The lack of efficient discovery tools for advanced functional materials remains a major bottleneck to enabling advances in the next-generation of energy, health and sustainability technologies. A major factor contributing to discovery difficulties is the large combinatorial space of materials (with respect to material compositions and processing conditions) that is typically redolent of such materials-centric applications. Searches of this large combinatorial space are often influenced by expert knowledge and clustered close to material configurations that are known to perform well, leaving undiscovered potentially high-performing candidates in unanticipated regions of the composition-space or processing protocol. Experimental characterization or first principles quantum mechanical calculations of all possible material candidates can be prohibitively expensive, making it infeasible to conduct an exhaustive approach to determine the best candidates. As a result, there remains a need to develop computational algorithms that can efficiently search a large parameter space for a given application.

This poster introduces PAL 2.0, a machine learning method that combines a physics-based surrogate model with Bayesian optimization. The key contributing factor of our proposed framework is the ability to create a physics-based hypothesis using XGBoost and Neural Networks. This hypothesis provides a physics-based ‘prior’ (or initial beliefs) to a Gaussian process model, which is then used to perform a search of the material design space. We demonstrate the usefulness of our approach on three test cases: (1) discovery of metal halide perovskites with desired photovoltaic properties, (2) design of metal halide perovskite-solvent pairs that produce the best solution-processed films and (3) design of organic thermoelectric semiconductors.

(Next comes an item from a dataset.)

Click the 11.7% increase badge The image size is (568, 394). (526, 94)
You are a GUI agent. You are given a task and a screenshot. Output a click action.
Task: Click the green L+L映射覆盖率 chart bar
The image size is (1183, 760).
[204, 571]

The two most compelling results of PAL 2.0 are that we:

1. Demonstrate superior optimization performance, finding the optimal target within the lowest number of iterations as compared to state-of-the-art models such as Genetic Algorithms, an off-the-shelf Bayesian optimization package, SMAC, as well as one-hot-encoded Gaussian Process models for material discovery; and

2. Provide a predictive physics-informed model for the material space, offering valuable chemical insight.

To the best of our knowledge, PAL 2.0 is the first computational materials discovery framework that utilizes predictive, physics-based surrogate models within a Bayesian optimization framework by combining feature engineering and material space modeling.